Task requirements
Across the listing below, how many lines hold "agent"? Reply with the number by itself.

▶

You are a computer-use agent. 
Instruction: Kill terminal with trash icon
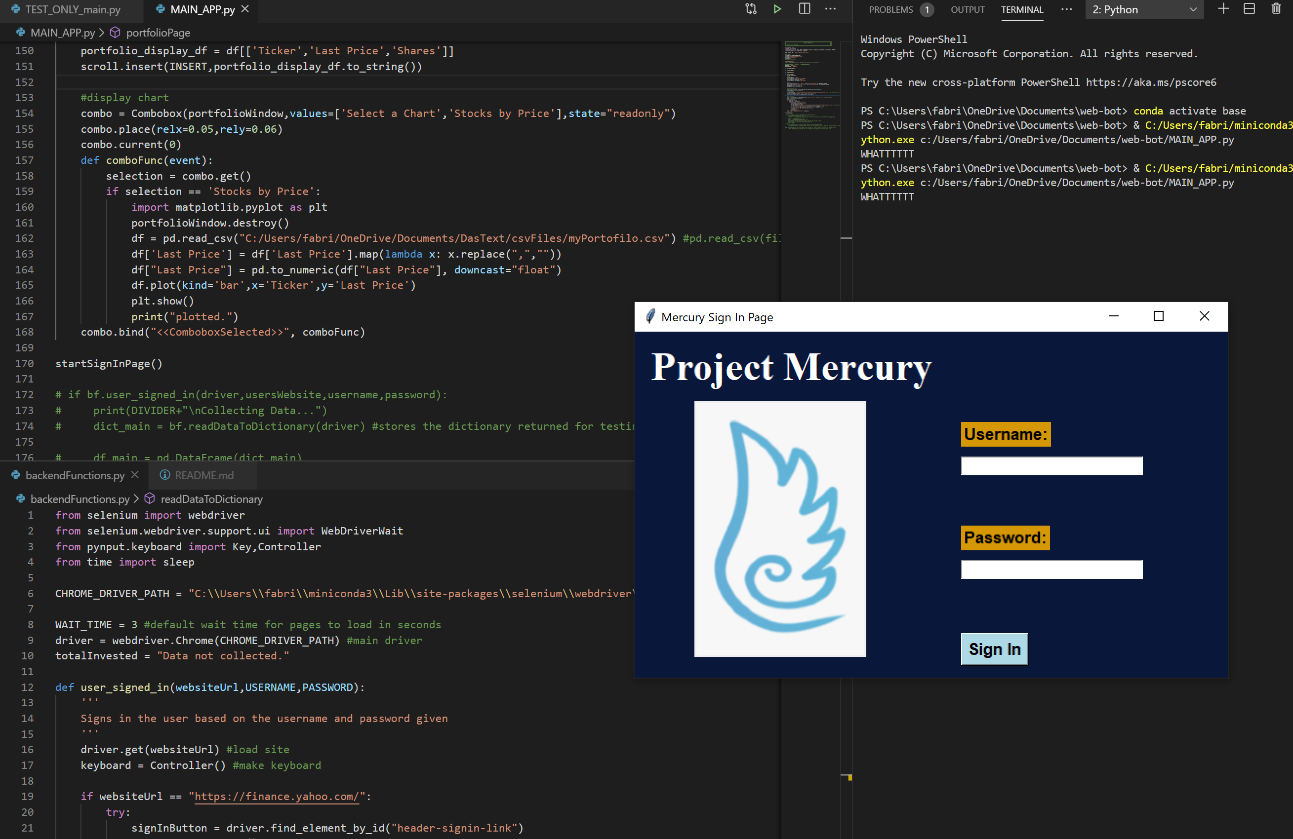(1276, 9)
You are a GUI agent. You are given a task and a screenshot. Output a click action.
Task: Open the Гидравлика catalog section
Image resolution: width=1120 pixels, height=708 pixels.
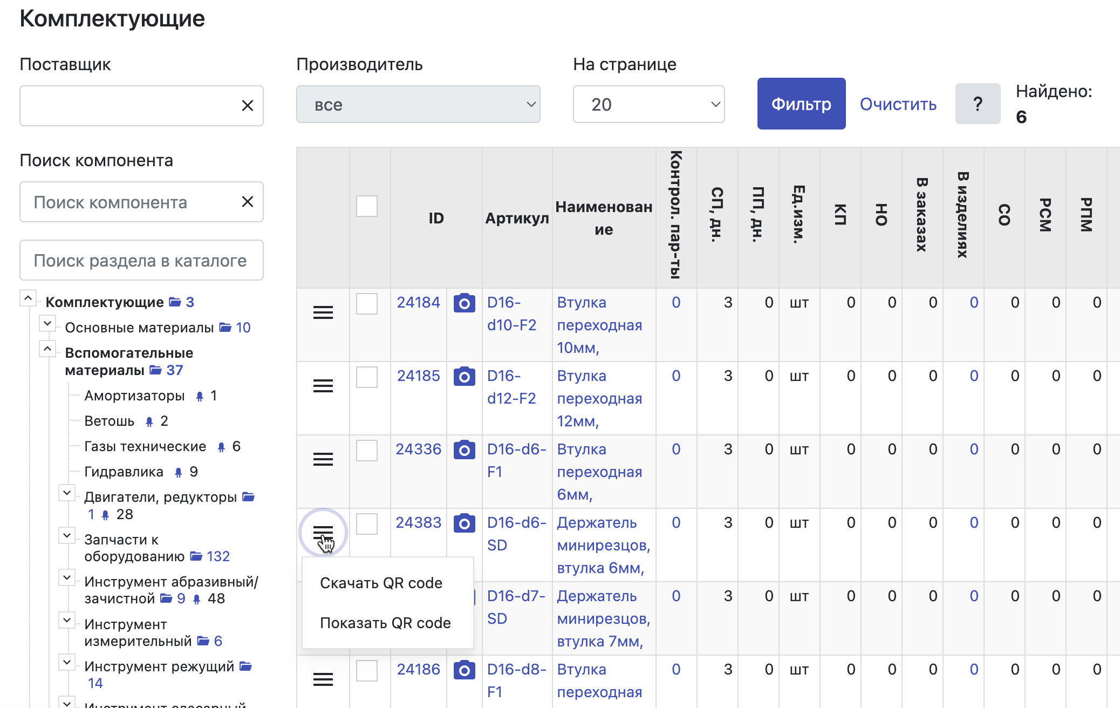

◀

Result for this task
2